The thermostability is of particular interest since it has a marked effect on the lipase activity. While the disulfide bond has a strong effect on the thermostability of mRML66, excessive rigidity in this region may influence the catalytic activity. In this investigation, hydrolytic and synthetic tests allowed the comparison of whole cell lipases and immobilized commercial Lipozyme IM RM, with very promising results for the yeast cell-surface-displayed mRML66. Although the synthetic activity of displayed mRML66 was lower than Lipozyme IM RM, mRML66 had a significantly improved activity and thermostability over displayed R. miehei lipase and was feasible for high-temperature industrial reactions.

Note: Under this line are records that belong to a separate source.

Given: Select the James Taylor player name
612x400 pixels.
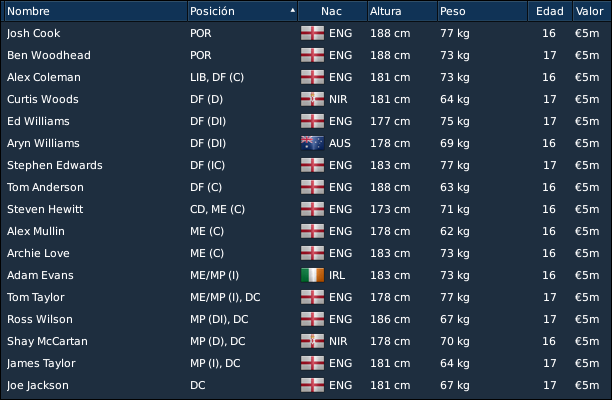Looking at the screenshot, I should (41, 363).
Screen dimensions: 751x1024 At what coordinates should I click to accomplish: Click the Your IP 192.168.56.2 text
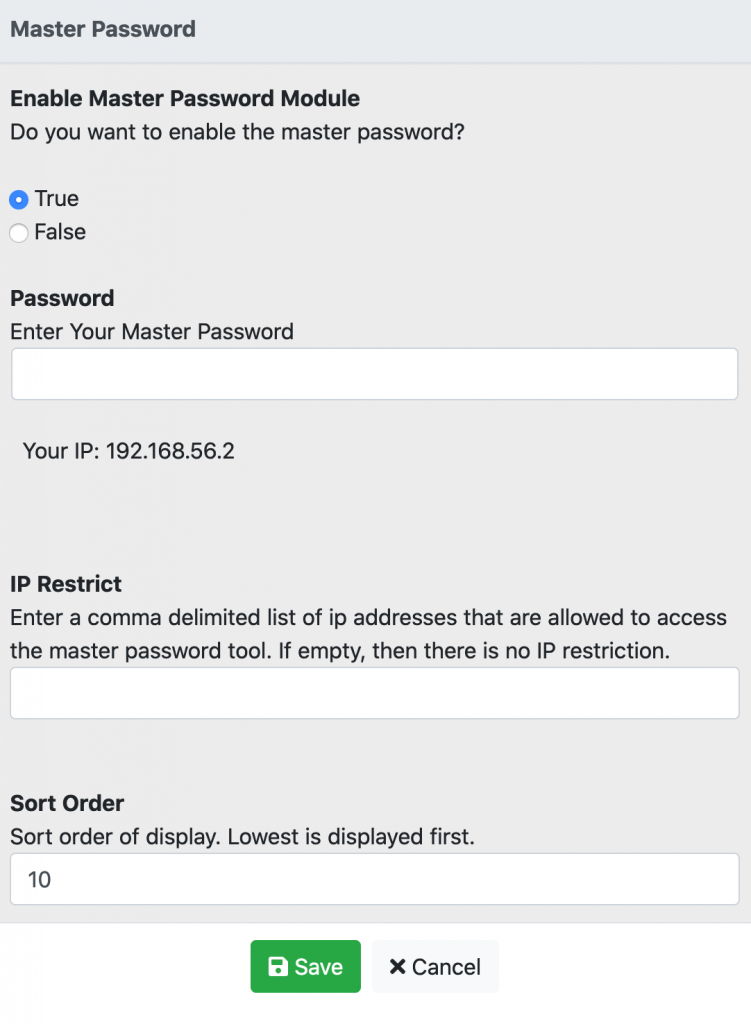click(x=129, y=451)
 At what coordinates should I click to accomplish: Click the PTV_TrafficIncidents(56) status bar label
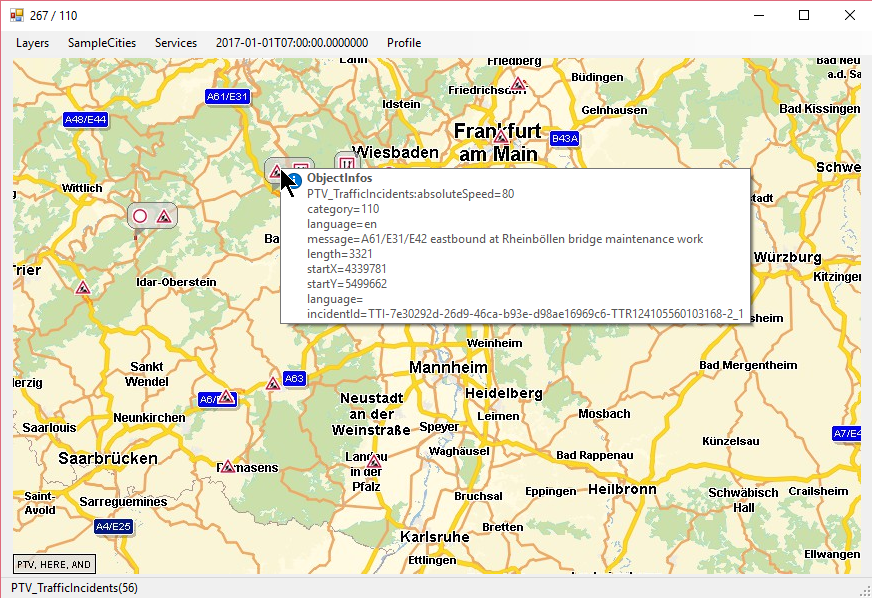(75, 588)
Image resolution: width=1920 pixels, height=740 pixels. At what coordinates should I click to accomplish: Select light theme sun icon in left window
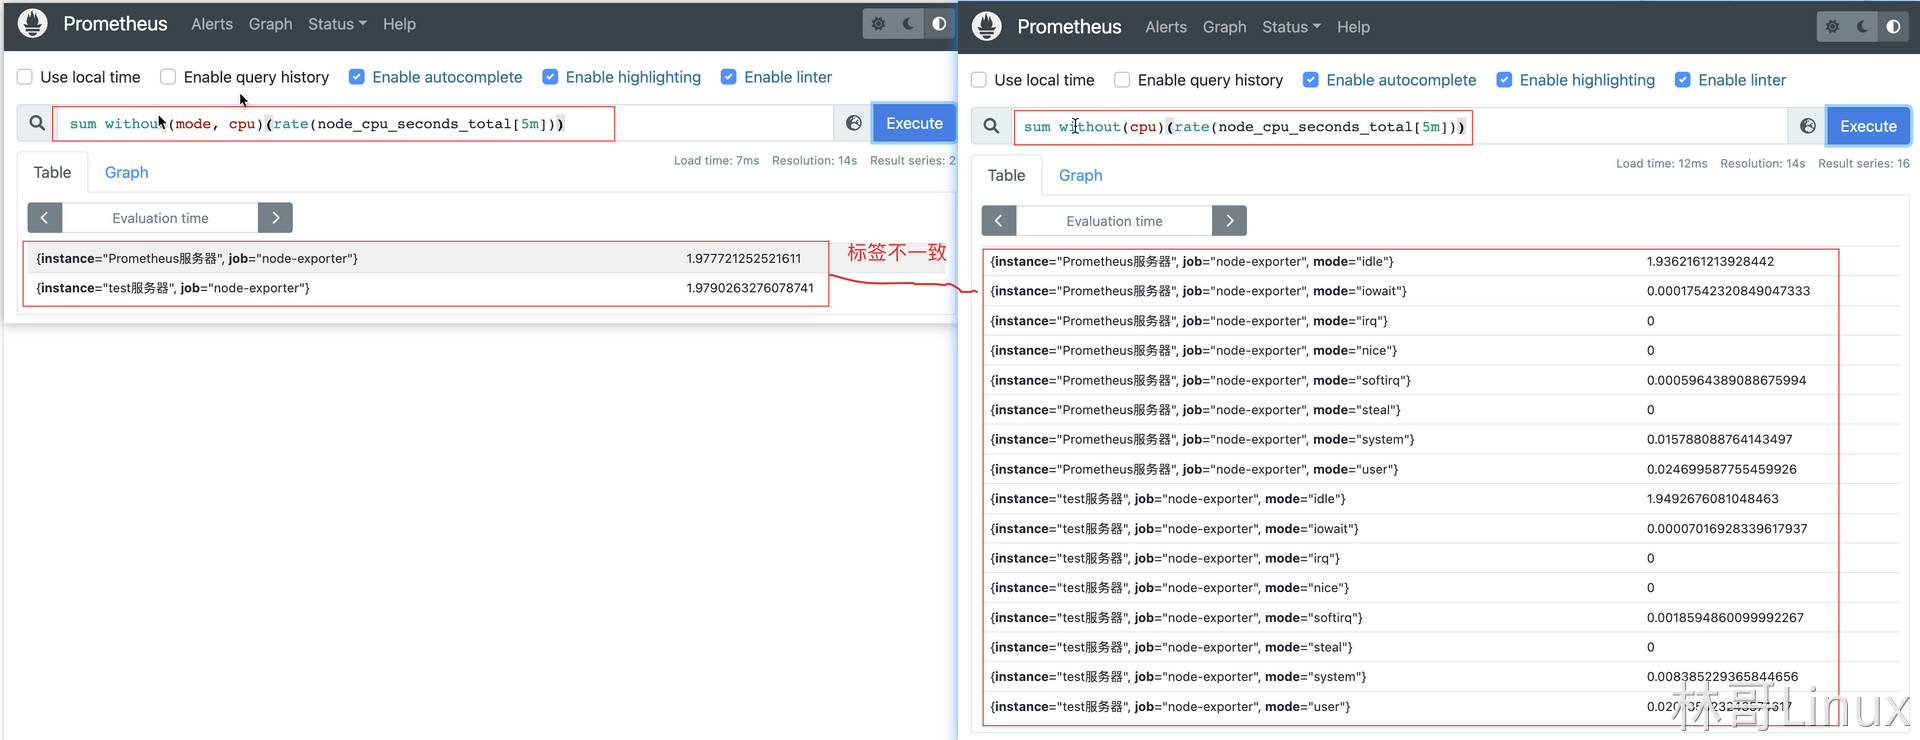tap(878, 24)
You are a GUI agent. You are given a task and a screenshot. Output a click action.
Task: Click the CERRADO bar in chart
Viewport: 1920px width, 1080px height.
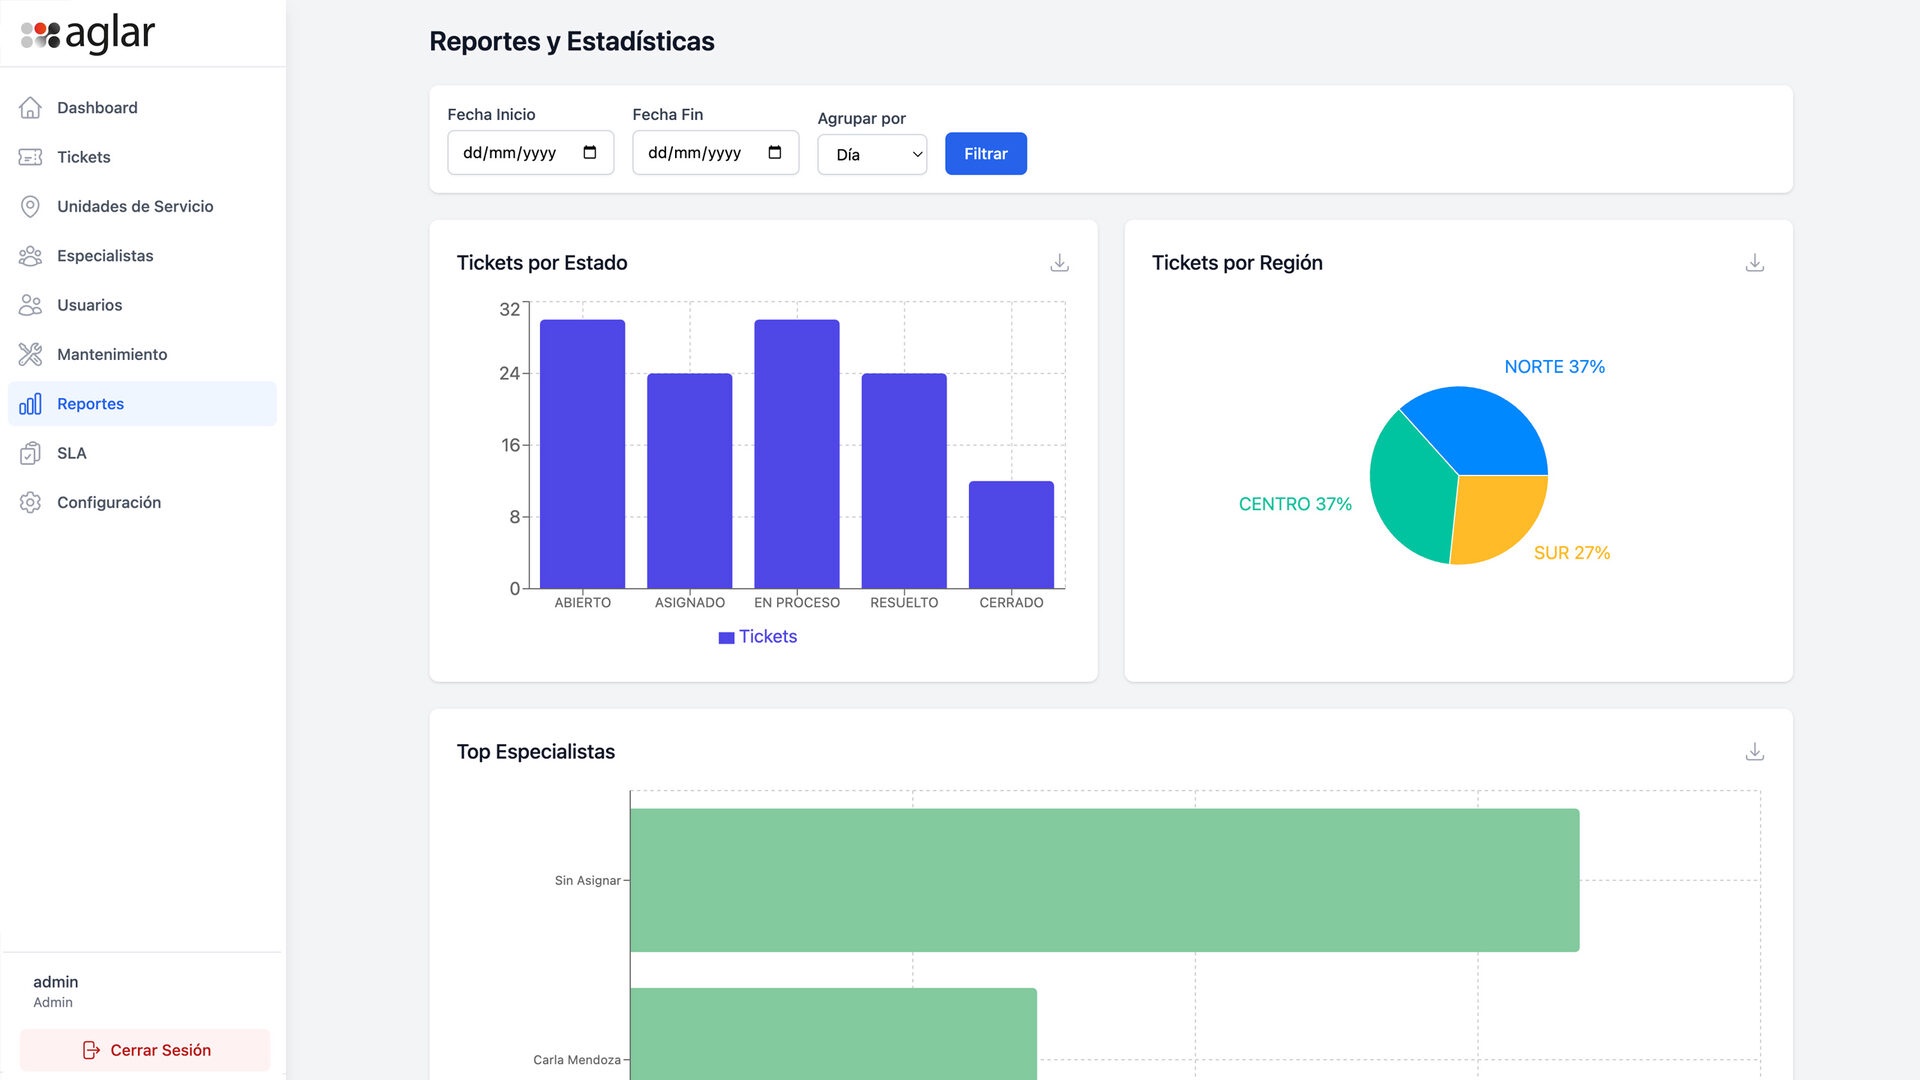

Lipozyme RM IM had better synthesis activity in organic solvent but a poorer hydrolysis activity in aqueous solution, than yeast cell-surface-displayed lipases. The difference was probably attributable to the anion-exchange resin, which was a hydrophobic support whose surface would improve the contact of lipases and substrate in organic solvent, while the yeast cell surface on which R. miehei lipase and its variant were displayed was highly glycosylated and hydrophilic (Tanino et al. 2006).

In summary, a strategically placed disulfide bond made the R. miehei lipase more thermostable and able to resist thermal inactivation, suggesting it would be more effective in resisting the extremely harsh conditions of industrial processes.